## [ACTION ITEM]
A complete, exact retyping of the data below is required.

## [INPUT FOR THIS TASK]
'''

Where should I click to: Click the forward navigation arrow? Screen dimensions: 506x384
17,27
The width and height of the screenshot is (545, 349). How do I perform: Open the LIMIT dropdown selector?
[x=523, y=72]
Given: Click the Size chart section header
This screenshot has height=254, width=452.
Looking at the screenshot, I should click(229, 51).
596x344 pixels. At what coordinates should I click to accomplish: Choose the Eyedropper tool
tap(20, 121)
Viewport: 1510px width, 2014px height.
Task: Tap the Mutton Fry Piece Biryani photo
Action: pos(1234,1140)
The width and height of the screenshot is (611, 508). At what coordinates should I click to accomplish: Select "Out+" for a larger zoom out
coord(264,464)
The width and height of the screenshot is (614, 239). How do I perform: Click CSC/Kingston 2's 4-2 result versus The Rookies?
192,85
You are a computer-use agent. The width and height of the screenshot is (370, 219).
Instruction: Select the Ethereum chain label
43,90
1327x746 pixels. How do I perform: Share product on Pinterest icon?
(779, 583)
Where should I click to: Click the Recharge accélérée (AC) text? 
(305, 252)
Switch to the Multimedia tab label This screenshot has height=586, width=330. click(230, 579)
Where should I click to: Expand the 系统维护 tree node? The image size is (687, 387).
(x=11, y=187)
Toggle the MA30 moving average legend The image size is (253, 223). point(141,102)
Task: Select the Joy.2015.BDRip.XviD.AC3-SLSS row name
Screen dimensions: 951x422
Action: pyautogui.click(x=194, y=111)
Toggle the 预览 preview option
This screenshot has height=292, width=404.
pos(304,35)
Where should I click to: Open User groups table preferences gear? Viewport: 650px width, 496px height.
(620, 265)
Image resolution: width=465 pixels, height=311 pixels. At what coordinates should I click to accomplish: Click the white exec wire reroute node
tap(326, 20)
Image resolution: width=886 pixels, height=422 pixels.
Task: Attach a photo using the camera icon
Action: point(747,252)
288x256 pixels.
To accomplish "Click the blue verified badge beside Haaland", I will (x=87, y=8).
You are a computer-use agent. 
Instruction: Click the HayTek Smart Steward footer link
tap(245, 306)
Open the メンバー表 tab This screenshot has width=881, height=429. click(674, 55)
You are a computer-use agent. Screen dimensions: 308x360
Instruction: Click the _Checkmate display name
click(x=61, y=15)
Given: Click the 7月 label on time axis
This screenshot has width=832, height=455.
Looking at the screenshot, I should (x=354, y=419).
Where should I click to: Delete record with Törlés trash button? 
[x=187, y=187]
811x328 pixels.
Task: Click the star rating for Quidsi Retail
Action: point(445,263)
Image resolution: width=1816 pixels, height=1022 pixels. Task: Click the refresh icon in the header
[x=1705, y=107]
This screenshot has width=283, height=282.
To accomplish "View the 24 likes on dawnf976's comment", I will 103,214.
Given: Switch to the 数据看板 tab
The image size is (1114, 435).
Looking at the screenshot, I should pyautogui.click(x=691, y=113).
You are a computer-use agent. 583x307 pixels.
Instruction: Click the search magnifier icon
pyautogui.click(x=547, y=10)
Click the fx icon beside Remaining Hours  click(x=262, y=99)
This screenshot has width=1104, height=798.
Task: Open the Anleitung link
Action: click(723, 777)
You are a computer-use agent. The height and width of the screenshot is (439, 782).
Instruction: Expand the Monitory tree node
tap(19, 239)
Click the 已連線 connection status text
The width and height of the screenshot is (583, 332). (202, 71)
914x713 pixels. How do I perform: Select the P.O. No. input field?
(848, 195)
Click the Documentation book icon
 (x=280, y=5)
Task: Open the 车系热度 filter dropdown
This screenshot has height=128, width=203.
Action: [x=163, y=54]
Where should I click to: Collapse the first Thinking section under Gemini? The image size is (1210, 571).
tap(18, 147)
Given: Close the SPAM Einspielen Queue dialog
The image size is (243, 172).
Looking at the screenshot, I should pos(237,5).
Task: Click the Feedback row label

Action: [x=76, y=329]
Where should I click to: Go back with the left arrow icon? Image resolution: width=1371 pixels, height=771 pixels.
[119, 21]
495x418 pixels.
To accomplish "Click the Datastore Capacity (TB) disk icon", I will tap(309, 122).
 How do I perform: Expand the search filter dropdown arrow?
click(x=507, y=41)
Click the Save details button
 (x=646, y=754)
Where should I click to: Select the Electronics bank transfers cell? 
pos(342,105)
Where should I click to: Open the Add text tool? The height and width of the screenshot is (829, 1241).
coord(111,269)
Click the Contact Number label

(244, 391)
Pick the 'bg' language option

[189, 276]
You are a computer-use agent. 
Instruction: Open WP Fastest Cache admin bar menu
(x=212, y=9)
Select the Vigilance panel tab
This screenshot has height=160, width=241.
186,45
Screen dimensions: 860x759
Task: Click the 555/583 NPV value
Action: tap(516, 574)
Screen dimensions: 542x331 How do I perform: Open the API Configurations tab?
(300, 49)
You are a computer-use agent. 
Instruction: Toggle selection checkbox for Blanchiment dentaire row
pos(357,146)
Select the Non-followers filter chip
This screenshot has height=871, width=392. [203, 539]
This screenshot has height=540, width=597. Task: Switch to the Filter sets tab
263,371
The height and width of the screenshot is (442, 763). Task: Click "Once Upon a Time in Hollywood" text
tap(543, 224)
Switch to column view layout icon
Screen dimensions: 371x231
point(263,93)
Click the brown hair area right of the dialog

'''

## [SOLUTION FOR THIS TASK]
Where should I click to: Click the forward navigation arrow? Screen dimensions: 506x384
17,27
The width and height of the screenshot is (545, 349). How do I perform: Open the LIMIT dropdown selector?
[x=523, y=72]
Given: Click the Size chart section header
This screenshot has height=254, width=452.
Looking at the screenshot, I should click(229, 51).
596x344 pixels. At what coordinates should I click to accomplish: Choose the Eyedropper tool
tap(20, 121)
Viewport: 1510px width, 2014px height.
Task: Tap the Mutton Fry Piece Biryani photo
Action: pos(1234,1140)
The width and height of the screenshot is (611, 508). At what coordinates should I click to accomplish: Select "Out+" for a larger zoom out
coord(264,464)
The width and height of the screenshot is (614, 239). How do I perform: Click CSC/Kingston 2's 4-2 result versus The Rookies?
192,85
You are a computer-use agent. The width and height of the screenshot is (370, 219).
Instruction: Select the Ethereum chain label
43,90
1327x746 pixels. How do I perform: Share product on Pinterest icon?
(779, 583)
Where should I click to: Click the Recharge accélérée (AC) text? 
(305, 252)
Switch to the Multimedia tab label This screenshot has height=586, width=330. click(230, 579)
Where should I click to: Expand the 系统维护 tree node? The image size is (687, 387).
(x=11, y=187)
Toggle the MA30 moving average legend The image size is (253, 223). point(141,102)
Task: Select the Joy.2015.BDRip.XviD.AC3-SLSS row name
Screen dimensions: 951x422
Action: pyautogui.click(x=194, y=111)
Toggle the 预览 preview option
This screenshot has height=292, width=404.
pos(304,35)
Where should I click to: Open User groups table preferences gear? Viewport: 650px width, 496px height.
(620, 265)
Image resolution: width=465 pixels, height=311 pixels. At what coordinates should I click to accomplish: Click the white exec wire reroute node
tap(326, 20)
Image resolution: width=886 pixels, height=422 pixels.
Task: Attach a photo using the camera icon
Action: point(747,252)
288x256 pixels.
To accomplish "Click the blue verified badge beside Haaland", I will (x=87, y=8).
You are a computer-use agent. 
Instruction: Click the HayTek Smart Steward footer link
tap(245, 306)
Open the メンバー表 tab This screenshot has width=881, height=429. click(674, 55)
You are a computer-use agent. Screen dimensions: 308x360
Instruction: Click the _Checkmate display name
click(x=61, y=15)
Given: Click the 7月 label on time axis
This screenshot has width=832, height=455.
Looking at the screenshot, I should (x=354, y=419).
Where should I click to: Delete record with Törlés trash button? 
[x=187, y=187]
811x328 pixels.
Task: Click the star rating for Quidsi Retail
Action: point(445,263)
Image resolution: width=1816 pixels, height=1022 pixels. Task: Click the refresh icon in the header
[x=1705, y=107]
This screenshot has width=283, height=282.
To accomplish "View the 24 likes on dawnf976's comment", I will 103,214.
Given: Switch to the 数据看板 tab
The image size is (1114, 435).
Looking at the screenshot, I should pyautogui.click(x=691, y=113).
You are a computer-use agent. 583x307 pixels.
Instruction: Click the search magnifier icon
pyautogui.click(x=547, y=10)
Click the fx icon beside Remaining Hours  click(x=262, y=99)
This screenshot has width=1104, height=798.
Task: Open the Anleitung link
Action: click(723, 777)
You are a computer-use agent. The height and width of the screenshot is (439, 782).
Instruction: Expand the Monitory tree node
tap(19, 239)
Click the 已連線 connection status text
The width and height of the screenshot is (583, 332). (202, 71)
914x713 pixels. How do I perform: Select the P.O. No. input field?
(848, 195)
Click the Documentation book icon
 (x=280, y=5)
Task: Open the 车系热度 filter dropdown
This screenshot has height=128, width=203.
Action: [x=163, y=54]
Where should I click to: Collapse the first Thinking section under Gemini? The image size is (1210, 571).
tap(18, 147)
Given: Close the SPAM Einspielen Queue dialog
The image size is (243, 172).
Looking at the screenshot, I should pos(237,5).
Task: Click the Feedback row label

Action: [x=76, y=329]
Where should I click to: Go back with the left arrow icon? Image resolution: width=1371 pixels, height=771 pixels.
[119, 21]
495x418 pixels.
To accomplish "Click the Datastore Capacity (TB) disk icon", I will tap(309, 122).
 How do I perform: Expand the search filter dropdown arrow?
click(x=507, y=41)
Click the Save details button
 (x=646, y=754)
Where should I click to: Select the Electronics bank transfers cell? 
pos(342,105)
Where should I click to: Open the Add text tool? The height and width of the screenshot is (829, 1241).
coord(111,269)
Click the Contact Number label

(244, 391)
Pick the 'bg' language option

[189, 276]
You are a computer-use agent. 
Instruction: Open WP Fastest Cache admin bar menu
(x=212, y=9)
Select the Vigilance panel tab
This screenshot has height=160, width=241.
186,45
Screen dimensions: 860x759
Task: Click the 555/583 NPV value
Action: tap(516, 574)
Screen dimensions: 542x331 How do I perform: Open the API Configurations tab?
(300, 49)
You are a computer-use agent. 
Instruction: Toggle selection checkbox for Blanchiment dentaire row
pos(357,146)
Select the Non-followers filter chip
This screenshot has height=871, width=392. [203, 539]
This screenshot has height=540, width=597. Task: Switch to the Filter sets tab
263,371
The height and width of the screenshot is (442, 763). Task: Click "Once Upon a Time in Hollywood" text
tap(543, 224)
Switch to column view layout icon
Screen dimensions: 371x231
point(263,93)
Click the brown hair area right of the dialog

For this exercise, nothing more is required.